On television, Tompkins appeared in the pilot for Search (1972). The pilot was originally titled Probe, but the title was changed to Search due to a PBS program already having that title. She also appeared in several of the early episodes of Search.
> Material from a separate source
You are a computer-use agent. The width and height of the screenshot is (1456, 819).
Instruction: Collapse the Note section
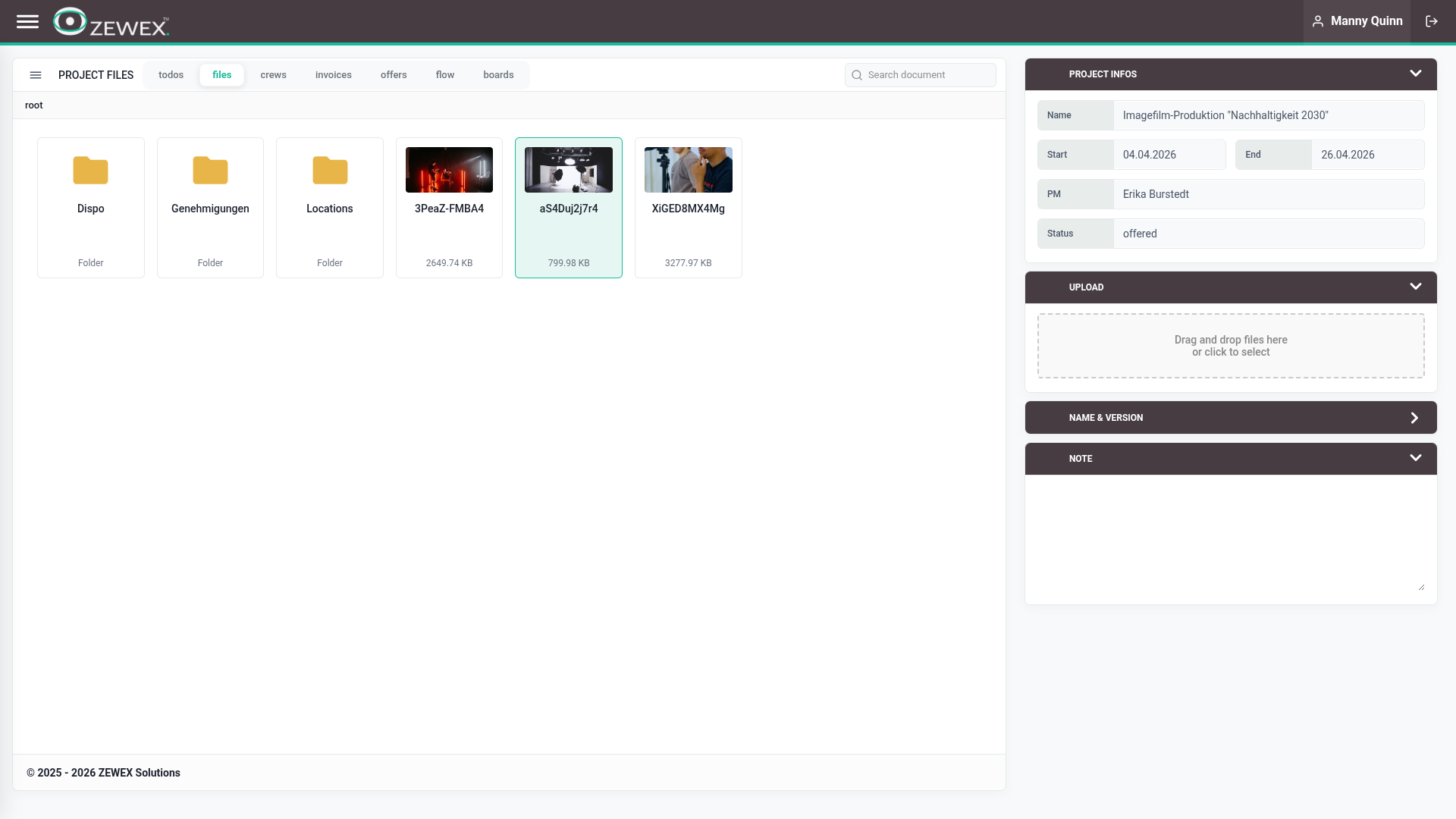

She appeared in many guest spots on shows such as The Wild Wild West (1968), Mannix (1967), Dragnet (1969 episode "Forgery: (DR-33)"), Bonanza (1970), Police Woman (1970), Kojak (1977), The Eddie Capra Mysteries (1978), Three's Company (1978), Knight Rider (1983), and Simon & Simon (1981). Tompkins additionally appeared in the episode "Gallery of Fear" on the Canadian sci-fi program The Starlost.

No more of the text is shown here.